Ejercicio propuesto 1: Según el texto sobre el oro, ¿por qué no parece que la maleabilidad del metal explique su valor? Responde en una o dos oraciones.
Ejercicio propuesto 2:
Responde estas preguntas sobre el texto acerca del oro y la corona:
(a) ¿Desde cuándo se le concede valor al oro?
(b) ¿Qué distingue la corona, según la mayoría de culturas?
(c) ¿Qué objetos se mencionan como otros posibles símbolos de mando?
Ejercicio propuesto 3: Prolonga el texto sobre el oro y la corona a partir de su última oración.

Texto base:

+---+

¿Por qué el oro?
De los numerosos metales y aleaciones que pueden encontrarse en la
naturaleza el oro es uno muy especial. Las razones son, entre otras,
de tipo histórico. El oro es un muy buen conductor de la
electricidad pero ese no parece un factor que pueda determinar su
valor en los momentos en que ya se valoraba.
No parece tampoco
que su maleabilidad pueda ser el motivo, más maleable es el plomo.
Tampoco su característica coloración amarilla parece que pueda
justificar su tradicional aprecio. Sin poder hallar una explicación
razonable sólo quedan los hechos: el valor que se le concede a ese
metal desde las primeras civilizaciones de la humanidad.
Del mismo modo que
nos hemos planteado la pregunta del oro podemos preguntarnos ¿por
qué una corona? Es el símbolo tradicional en la mayoría de
culturas que distingue a aquel que gobierna sobre el resto. Y seguro
que podemos encontrar otros objetos con función del símbolo de
mando, podrían darse anillos, pulseras, brazaletes, collares,
pendientes y otros adornos pero sin embargo la corona ha trascendido
como el de mayor difusión.

+---+

Registros del listado:
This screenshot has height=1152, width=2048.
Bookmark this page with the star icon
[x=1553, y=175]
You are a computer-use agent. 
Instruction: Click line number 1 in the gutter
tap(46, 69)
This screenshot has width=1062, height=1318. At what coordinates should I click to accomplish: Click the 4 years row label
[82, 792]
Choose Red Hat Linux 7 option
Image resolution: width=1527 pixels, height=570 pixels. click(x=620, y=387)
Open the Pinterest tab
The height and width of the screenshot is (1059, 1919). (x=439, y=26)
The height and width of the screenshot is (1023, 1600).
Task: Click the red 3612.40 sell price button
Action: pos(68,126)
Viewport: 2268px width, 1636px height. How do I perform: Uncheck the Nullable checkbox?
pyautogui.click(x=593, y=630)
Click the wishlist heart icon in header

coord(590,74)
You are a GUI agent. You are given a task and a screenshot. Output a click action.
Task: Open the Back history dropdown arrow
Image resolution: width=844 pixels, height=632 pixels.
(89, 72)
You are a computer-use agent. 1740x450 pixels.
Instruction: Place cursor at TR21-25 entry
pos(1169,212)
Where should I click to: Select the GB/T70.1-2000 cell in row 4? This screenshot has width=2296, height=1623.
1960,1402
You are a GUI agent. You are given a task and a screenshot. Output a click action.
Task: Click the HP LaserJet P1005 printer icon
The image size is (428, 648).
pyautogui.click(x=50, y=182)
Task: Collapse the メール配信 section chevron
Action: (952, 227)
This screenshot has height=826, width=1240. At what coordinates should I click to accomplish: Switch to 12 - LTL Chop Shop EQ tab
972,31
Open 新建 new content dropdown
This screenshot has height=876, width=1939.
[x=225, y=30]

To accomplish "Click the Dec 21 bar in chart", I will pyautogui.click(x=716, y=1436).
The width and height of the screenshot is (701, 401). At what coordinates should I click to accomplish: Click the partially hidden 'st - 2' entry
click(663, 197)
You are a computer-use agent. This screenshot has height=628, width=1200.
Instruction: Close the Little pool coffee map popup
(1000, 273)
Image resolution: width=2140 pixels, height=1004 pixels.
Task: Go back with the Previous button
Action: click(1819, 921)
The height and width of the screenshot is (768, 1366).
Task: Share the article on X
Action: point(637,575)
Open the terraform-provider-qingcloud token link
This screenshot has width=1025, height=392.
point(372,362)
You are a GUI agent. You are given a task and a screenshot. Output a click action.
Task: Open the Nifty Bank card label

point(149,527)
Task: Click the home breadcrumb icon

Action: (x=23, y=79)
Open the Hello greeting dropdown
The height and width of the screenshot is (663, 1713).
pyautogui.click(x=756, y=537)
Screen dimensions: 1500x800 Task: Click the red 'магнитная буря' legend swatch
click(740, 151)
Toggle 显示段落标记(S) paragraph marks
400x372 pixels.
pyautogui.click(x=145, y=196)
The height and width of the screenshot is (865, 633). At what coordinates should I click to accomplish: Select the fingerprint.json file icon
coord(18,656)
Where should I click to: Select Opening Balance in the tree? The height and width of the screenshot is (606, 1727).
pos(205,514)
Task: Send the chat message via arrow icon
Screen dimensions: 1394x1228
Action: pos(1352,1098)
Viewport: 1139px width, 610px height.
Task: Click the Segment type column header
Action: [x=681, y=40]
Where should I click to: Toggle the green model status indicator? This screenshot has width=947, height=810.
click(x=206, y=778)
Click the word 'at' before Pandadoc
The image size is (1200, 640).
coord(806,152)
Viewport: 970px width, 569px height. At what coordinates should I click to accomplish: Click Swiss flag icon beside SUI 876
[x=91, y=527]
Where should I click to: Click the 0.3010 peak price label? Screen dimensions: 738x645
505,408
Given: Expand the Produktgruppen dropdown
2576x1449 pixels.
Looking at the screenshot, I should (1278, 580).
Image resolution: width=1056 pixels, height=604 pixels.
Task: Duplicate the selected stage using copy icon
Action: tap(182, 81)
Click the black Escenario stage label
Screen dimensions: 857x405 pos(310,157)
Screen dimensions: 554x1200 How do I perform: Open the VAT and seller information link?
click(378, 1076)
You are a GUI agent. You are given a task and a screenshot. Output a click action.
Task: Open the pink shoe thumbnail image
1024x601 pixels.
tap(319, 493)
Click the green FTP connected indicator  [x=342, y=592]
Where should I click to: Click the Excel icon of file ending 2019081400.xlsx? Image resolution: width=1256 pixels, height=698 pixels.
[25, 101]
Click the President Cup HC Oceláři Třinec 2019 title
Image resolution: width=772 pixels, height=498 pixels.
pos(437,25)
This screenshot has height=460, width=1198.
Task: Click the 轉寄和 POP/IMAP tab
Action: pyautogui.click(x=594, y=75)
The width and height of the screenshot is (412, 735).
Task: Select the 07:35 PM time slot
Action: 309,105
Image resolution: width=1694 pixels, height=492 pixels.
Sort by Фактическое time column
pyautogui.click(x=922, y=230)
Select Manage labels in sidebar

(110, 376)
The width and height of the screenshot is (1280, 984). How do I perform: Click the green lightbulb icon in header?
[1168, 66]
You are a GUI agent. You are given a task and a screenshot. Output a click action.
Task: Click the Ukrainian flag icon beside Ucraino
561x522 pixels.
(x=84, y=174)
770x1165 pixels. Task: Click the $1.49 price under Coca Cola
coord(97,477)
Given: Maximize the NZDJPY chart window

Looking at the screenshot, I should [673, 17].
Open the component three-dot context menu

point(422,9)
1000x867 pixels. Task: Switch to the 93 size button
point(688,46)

+---+

Respuesta escrita 1: Porque el plomo es más maleable que el oro, así que esa propiedad no basta para explicar el aprecio que se le concede.

Respuesta escrita 2:
(a) Desde las primeras civilizaciones de la humanidad.
(b) A aquel que gobierna sobre el resto.
(c) Anillos, pulseras, brazaletes, collares, pendientes y otros adornos.

Respuesta escrita 3:
No debe ser sin duda
porque su uso sea cómodo en modo alguno, sin embargo la corona
presenta la particularidad de que cubre parte de la cabeza, la parte
superior. Del mismo modo sucede con otros atuendos similares que aún
se utilizan por parte de algunos representantes de la iglesia
católica. También en el legado pictórico del antiguo Egipto
podemos encontrar ese tipo de sombreros alargados asociados por lo
general a rangos superiores del sacerdocio o la administración.
No menos conocidos
son los casos de cráneos extrañamente alargados entre los restos de
diversas y distantes culturas antiguas así como los vestigios de un
legado arquitectónico con puntos en común de culturas aparentemente
inconexas. No parece haberse presentado hasta la fecha explicación
convincente para ninguna de las dos cuestiones.
Se sugiere algún
tipo de vendaje opresivo desde el mismo nacimiento que pudiera
moldear el cráneo en tal modo sin embargo esta justificación no
ofrece causa alguna que explique la motivación para ello.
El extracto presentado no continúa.